Single by The Blue Hearts

from the album Bust Waste Hip
- A-side: "Kubitsuri-dai Kara"
- B-side: "Cinderella (From the Ashes)"
- Released: April 10, 1991
- Recorded: Avaco Creative Studio
- Genre: Rock
- Length: 7m26s
- Label: East West Japan
- Songwriter(s): Hiroto Kōmoto
- Producer(s): The Blue Hearts

The Blue Hearts singles chronology
| "Jōnetsu no Bara" (1990) | "Kubitsuri-dai Kara" (1991) | "Ano Ko ni Touch" (1991) |

= Kubitsuri-dai Kara =

"Kubitsuri-dai Kara" (首つり台から, From the Hangman's Block) was the tenth single by the Japanese rock band The Blue Hearts and reached #13 on the Oricon charts in 1991.

==Details==
"Kubitsuri-dai Kara" was released as part of The Blue Hearts' fourth album, Bust Waste Hip, which had been released during the previous year on September 10, 1990, though the arrangement of the song is slightly different.

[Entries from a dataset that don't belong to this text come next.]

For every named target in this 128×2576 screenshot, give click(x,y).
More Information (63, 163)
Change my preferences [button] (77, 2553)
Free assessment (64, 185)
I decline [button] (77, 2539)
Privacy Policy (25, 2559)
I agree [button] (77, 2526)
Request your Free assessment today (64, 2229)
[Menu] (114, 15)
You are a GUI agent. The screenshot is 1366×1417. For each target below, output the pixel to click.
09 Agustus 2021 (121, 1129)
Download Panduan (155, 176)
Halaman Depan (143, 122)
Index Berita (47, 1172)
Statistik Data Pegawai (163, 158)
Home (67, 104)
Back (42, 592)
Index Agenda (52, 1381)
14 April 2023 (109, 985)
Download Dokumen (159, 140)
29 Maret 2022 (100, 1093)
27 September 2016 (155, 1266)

"Cinderella (From the Ashes)" (シンデレラ（灰の中から） Shinderera (Hai no Naka Kara)) was written by Junnosuke Kawaguchi, the band's bassist. Though the band's vocalist, Hiroto Kōmoto, sings most of the lyrics, Kawaguchi sings during the slow tempo. This song was featured in Noriyuki Higashiyama's 1991 film, Maji! (本気！ Really!).